Segundo a jovem, o crescimento desordenado das favelas já se reflete no cotidiano de qualquer cidadão ou mesmo turista, e não é preciso chegar muito perto da Villa 31 ou de qualquer outra villa conjunto habitacional de emergência para conhecer os reflexos da pobreza. Ao sair do edifício onde mora, ela é assediada por crianças que vendem flores e pedem dinheiro em um dos metros quadrados mais valorizados da capital.
Um estudo da ONG Centro de Estudos Legais e Sociais (CELS) mostra que o déficit habitacional afeta de maneira mais grave os grupos vulneráveis da sociedade, como crianças e jovens. Ainda de acordo com o mesmo estudo, quatro entre cada 10 moradores de favelas de Buenos Aires têm menos de 10 anos, e enquanto a média
de idade na cidade é de 38,7 anos, entre os habitantes das villas é
de 24,4 anos.
Para o deputado Facundo Di Filippo, presidente da Comissão de Habitações da Legislatura de Buenos Aires, o crescimento das favelas está atado aos níveis de pobreza argentinos, mas outros fatores se somam ao contexto econômico e ajudam a compor o cenário do crescimento das favelas. Este é o caso da migração de moradores do interior do país e de países limítrofes como Peru, Bolívia e Paraguai, e da incapacidade do mercado oficial para propor soluções habitacionais alternativas.

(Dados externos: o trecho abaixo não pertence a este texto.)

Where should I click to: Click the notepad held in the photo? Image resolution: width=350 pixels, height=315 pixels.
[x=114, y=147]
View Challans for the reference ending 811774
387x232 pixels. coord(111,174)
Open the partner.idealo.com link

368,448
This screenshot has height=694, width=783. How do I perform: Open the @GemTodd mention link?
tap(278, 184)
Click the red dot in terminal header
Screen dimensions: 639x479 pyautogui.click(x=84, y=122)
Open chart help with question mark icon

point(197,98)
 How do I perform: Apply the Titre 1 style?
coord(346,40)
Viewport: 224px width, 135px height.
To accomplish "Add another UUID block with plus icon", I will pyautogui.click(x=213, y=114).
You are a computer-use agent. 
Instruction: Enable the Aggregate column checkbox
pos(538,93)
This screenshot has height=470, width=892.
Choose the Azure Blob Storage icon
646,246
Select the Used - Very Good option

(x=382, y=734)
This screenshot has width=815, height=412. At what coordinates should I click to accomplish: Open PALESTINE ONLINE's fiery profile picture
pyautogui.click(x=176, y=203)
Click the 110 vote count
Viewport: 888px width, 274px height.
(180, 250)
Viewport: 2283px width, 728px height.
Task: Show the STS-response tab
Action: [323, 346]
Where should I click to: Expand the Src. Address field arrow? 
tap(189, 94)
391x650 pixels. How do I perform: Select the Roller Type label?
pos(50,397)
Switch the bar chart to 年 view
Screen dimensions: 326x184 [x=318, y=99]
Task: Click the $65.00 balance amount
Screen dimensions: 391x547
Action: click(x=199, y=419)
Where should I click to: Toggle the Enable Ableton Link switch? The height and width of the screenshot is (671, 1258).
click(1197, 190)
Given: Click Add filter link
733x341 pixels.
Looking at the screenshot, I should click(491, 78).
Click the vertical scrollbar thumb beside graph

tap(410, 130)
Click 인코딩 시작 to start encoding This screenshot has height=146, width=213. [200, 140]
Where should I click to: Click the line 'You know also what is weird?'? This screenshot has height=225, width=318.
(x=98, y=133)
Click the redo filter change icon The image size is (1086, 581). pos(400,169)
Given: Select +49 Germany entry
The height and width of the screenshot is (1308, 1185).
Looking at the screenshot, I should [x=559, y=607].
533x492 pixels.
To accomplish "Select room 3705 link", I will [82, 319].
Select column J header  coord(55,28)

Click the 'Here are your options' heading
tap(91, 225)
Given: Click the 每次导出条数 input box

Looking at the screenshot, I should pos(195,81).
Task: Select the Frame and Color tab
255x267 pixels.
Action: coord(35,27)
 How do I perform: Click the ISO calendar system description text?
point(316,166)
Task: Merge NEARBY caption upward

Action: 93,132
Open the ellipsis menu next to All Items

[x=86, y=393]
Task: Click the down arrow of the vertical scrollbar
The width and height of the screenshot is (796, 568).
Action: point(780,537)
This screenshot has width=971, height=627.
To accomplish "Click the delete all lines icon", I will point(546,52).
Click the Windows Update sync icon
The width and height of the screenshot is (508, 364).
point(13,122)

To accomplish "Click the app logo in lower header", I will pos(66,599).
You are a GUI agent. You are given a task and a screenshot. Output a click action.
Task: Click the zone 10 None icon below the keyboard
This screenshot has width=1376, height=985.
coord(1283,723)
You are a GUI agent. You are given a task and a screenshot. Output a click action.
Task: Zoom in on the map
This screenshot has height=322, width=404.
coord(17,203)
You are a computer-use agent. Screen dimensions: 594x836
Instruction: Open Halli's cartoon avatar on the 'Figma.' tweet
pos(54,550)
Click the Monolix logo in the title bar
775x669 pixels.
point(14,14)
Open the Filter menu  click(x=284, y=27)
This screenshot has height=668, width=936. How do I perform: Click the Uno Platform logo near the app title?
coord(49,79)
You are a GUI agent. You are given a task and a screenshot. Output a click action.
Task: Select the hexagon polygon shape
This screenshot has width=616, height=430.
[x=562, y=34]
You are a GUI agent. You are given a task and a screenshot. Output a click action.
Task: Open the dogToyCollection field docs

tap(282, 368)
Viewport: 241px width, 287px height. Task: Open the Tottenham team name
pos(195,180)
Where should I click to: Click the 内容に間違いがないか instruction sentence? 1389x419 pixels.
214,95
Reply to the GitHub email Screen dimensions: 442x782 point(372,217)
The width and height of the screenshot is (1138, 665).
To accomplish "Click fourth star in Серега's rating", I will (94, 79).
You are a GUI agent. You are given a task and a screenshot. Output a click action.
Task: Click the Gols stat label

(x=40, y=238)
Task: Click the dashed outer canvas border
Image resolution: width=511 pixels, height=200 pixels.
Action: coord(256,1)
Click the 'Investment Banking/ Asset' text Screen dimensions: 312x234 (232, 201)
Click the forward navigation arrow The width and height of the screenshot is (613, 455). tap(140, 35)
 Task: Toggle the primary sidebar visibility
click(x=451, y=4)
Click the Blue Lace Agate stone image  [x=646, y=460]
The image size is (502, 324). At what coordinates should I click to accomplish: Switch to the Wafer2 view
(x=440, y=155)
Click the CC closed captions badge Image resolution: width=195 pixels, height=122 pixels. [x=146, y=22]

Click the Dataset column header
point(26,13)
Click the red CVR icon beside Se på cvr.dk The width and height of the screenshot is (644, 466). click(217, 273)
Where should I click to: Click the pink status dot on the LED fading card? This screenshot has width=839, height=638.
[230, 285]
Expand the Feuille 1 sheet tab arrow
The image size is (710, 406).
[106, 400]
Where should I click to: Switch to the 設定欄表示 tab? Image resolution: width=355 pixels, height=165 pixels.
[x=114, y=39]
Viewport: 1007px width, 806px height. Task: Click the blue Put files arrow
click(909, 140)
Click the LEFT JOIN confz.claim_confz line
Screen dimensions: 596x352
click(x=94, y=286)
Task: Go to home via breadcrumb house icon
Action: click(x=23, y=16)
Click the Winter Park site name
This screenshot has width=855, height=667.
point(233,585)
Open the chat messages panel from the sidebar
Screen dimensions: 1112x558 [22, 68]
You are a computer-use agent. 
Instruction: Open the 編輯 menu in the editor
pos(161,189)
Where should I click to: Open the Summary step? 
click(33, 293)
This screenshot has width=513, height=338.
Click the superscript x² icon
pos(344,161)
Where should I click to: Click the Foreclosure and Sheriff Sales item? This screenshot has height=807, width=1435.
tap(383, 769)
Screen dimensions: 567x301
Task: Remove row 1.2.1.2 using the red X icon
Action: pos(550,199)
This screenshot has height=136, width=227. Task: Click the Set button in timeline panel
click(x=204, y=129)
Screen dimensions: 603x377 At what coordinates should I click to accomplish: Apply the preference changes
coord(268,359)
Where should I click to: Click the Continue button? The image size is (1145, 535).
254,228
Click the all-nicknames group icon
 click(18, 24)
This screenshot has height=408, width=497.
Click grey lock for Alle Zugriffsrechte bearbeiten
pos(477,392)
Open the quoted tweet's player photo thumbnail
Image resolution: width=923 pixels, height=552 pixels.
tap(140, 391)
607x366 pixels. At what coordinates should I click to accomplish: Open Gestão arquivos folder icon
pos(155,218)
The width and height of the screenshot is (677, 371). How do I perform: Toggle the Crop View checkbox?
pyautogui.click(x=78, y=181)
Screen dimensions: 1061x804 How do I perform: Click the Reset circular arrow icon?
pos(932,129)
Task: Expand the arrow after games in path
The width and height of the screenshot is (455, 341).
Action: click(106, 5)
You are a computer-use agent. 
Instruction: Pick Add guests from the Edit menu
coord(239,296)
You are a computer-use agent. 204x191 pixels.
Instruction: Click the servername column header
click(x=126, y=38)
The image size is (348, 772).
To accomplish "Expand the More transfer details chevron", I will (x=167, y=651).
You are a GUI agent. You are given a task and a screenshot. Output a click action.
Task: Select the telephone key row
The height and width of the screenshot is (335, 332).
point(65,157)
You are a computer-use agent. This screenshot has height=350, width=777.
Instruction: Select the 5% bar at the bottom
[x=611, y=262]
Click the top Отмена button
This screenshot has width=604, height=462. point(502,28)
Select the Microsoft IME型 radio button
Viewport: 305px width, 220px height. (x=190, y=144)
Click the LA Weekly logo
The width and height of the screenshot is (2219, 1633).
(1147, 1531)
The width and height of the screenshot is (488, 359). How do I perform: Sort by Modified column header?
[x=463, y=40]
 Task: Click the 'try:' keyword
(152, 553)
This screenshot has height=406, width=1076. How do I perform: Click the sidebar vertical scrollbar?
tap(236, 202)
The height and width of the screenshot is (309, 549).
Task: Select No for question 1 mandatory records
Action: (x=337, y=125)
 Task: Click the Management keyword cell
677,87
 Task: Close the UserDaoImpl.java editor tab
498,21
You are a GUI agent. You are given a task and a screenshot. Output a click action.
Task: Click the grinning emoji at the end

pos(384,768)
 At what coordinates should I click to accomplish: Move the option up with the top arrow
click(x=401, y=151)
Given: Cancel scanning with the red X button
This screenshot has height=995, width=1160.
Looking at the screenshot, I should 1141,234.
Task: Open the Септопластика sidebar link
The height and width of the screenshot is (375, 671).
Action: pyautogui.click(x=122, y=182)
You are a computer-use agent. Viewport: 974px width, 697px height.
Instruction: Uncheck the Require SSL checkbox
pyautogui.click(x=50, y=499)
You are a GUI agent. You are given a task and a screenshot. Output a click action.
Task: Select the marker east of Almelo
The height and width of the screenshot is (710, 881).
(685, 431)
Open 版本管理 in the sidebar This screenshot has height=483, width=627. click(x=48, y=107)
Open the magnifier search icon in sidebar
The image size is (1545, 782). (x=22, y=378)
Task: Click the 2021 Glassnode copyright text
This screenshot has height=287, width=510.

Desde a crise de 2001, as pessoas com dinheiro perderam a confiança no sistema financeiro argentino, e passaram a aplicar o capital em investimentos imobiliários, em construções de edifícios para a classe média e média alta aponta. E a conseqüência disso foi a saturação do mercado. A classe trabalhadora não tem acesso a essas moradias e só dispõe de três soluções: ou aluga um quarto em um hotel, ou nas villas ou nas casas invadidas.
Dados oficiais do governo argentino mostram que esta realidade atingia, em 2006, 5.9% da população da cidade de Buenos Aires, o que equivalia a 178.520 habitantes. E segundo o Instituto de Habitações de Buenos Aires, 96.974 pessoas nessas condições optam pela vida nas villas de emergência.
Hoje é assim: os mais pobres alugam habitações em villas resume Di Filippo. Na villa 31, por exemplo, existem muitas facilidades: são 50 ou 60 linhas de ônibus, você tem uma conexão de transportes com toda a capital, e a estação do Retiro recebe tanto fluxo nacional quanto internacional de passageiros. Existe também acesso facilitado à infra-estrutura da cidade.
O problema que cerca o crescimento das villas não é realidade exclusiva de Buenos Aires. Mas a convivência entre as classes abastadas e os marginalizados assusta os que não estão acostumados, como Florencia.
Acho que no final das contas vão acabar vivendo do nosso lado diz.